Ariano Irpino. Mons. Melillo e i sacerdoti: ognuno si senta voluto bene

Ariano Irpino. Mons. Melillo e i sacerdoti: ognuno si senta voluto bene

Cari fedeli, vi scriviamo queste parole – vescovo e sacerdoti insieme – portando nel cuore il volto di ciascuno di voi. Conosciamo i vostri nomi, le case, le storie, le preoccupazioni e le attese, in questi giorni le ripercorriamo continuamente parlando al Signore di ciascuno di voi. Sentitevi ricordati quotidianamente per nome, nella preghiera dei vostri parroci e del vostro vescovo; sentitevi abbracciati nel segno di croce che tracciamo a benedirvi, pur da lontano; sentitevi voluti bene e oggetto della nostra paterna premura, oggi più che mai.

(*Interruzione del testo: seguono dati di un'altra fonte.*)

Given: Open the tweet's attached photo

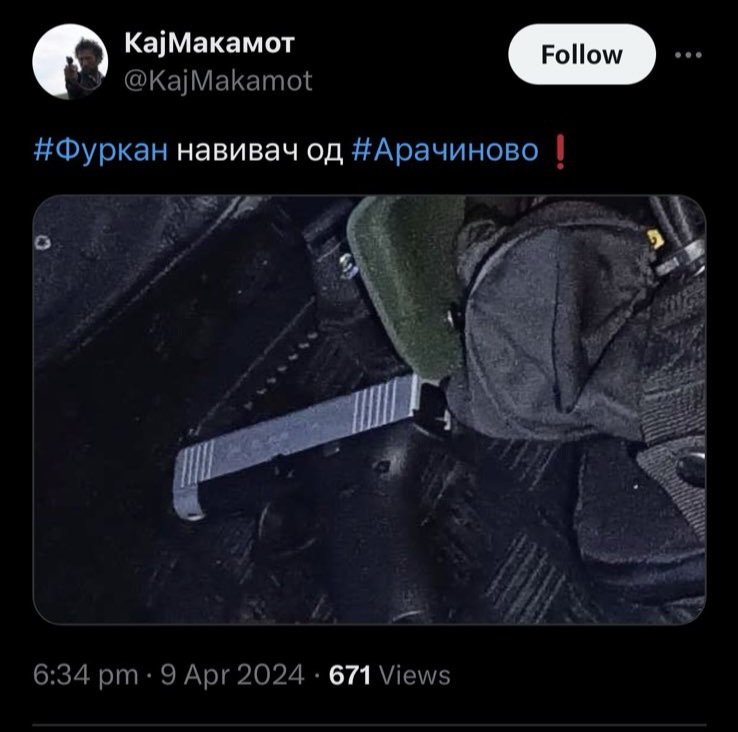Looking at the screenshot, I should (369, 410).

Sì, sentitevi voluti bene dai vostri pastori! Avvertiamo il bisogno di dirvelo proprio oggi, in questa festa di San Giuseppe, che, per certi versi, può dirci tanto in questo momento a cui siamo “chiamati” a vivere.
Giuseppe, infatti, è stato portato da Dio a cambiare i suoi progetti personali, a far saltare – se così si può dire – la sua agenda umana. Aveva sogni, piani, programmi, e Dio gli chiede di mettere tutto da parte. E così San Giuseppe diventa per noi, un maestro nella rinuncia ai piani, senza ribellioni, ma con fiducia, per far spazio ad un imprevisto in cui sta a noi scoprire cosa la Provvidenza ci chiede.

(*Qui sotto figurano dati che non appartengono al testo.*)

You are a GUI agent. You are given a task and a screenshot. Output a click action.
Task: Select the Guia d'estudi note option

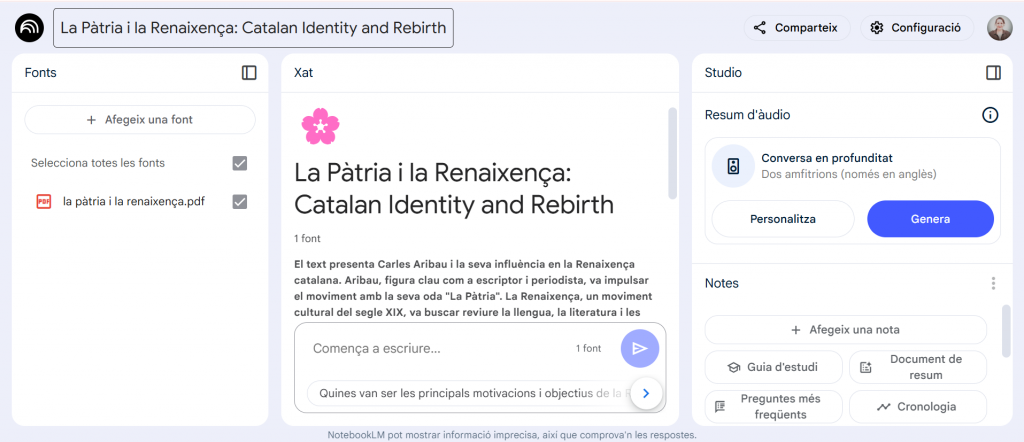coord(772,367)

Giuseppe è uomo della vita interiore: nel Vangelo non troviamo alcuna traccia di dialogo tra Gesù e Giuseppe, come se non ci fosse bisogno di parlare tra i due. Questo perché la loro relazione è così familiare e profonda tanto da essere una cosa sola.
Egli diventa per noi maestro di vita interiore, di una preghiera “più lenta” che sprofondi un po’ di più nel silenzio e che si traduca in uno sguardo prolungato tra noi e il Signore crocifisso, e poi risorto.
Giuseppe, infine, è colui a cui Dio ha scelto di affidare tutto – il Figlio Gesù, la madre Maria, la Chiesa, e dunque ciascuno di noi – affinché eserciti la sua custodia su tutto: lo Sposo di Maria diventa il maestro di relazioni autentiche per noi. Anche noi siamo chiamati a preservare il dono che Dio ci ha fatto.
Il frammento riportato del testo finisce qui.